Stored data entries:
= Beginning of Section =
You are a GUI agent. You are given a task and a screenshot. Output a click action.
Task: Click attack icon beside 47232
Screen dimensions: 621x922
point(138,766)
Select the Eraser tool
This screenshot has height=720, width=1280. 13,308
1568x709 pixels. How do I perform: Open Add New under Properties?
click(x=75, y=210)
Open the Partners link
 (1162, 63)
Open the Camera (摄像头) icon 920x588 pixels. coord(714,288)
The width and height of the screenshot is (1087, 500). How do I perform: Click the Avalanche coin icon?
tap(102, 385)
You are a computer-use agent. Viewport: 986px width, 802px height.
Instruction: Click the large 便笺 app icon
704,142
= End of Section =
Every entry in the data should be returned exactly.

Answer for the task:
You are a GUI agent. You are given a task and a screenshot. Output a click action.
Task: Click attack icon beside 47232
Screen dimensions: 621x922
point(138,766)
Select the Eraser tool
This screenshot has height=720, width=1280. 13,308
1568x709 pixels. How do I perform: Open Add New under Properties?
click(x=75, y=210)
Open the Partners link
 (1162, 63)
Open the Camera (摄像头) icon 920x588 pixels. coord(714,288)
The width and height of the screenshot is (1087, 500). How do I perform: Click the Avalanche coin icon?
tap(102, 385)
You are a computer-use agent. Viewport: 986px width, 802px height.
Instruction: Click the large 便笺 app icon
704,142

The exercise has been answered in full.